Output each line of the listing that follows, with every character kept as it is.

■ **ENTRIES SUPPLIED**:
::::
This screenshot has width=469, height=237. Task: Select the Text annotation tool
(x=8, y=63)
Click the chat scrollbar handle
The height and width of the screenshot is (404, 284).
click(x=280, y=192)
::::
■ **ANSWER SPACE**:
This screenshot has width=469, height=237. Task: Select the Text annotation tool
(x=8, y=63)
Click the chat scrollbar handle
The height and width of the screenshot is (404, 284).
click(x=280, y=192)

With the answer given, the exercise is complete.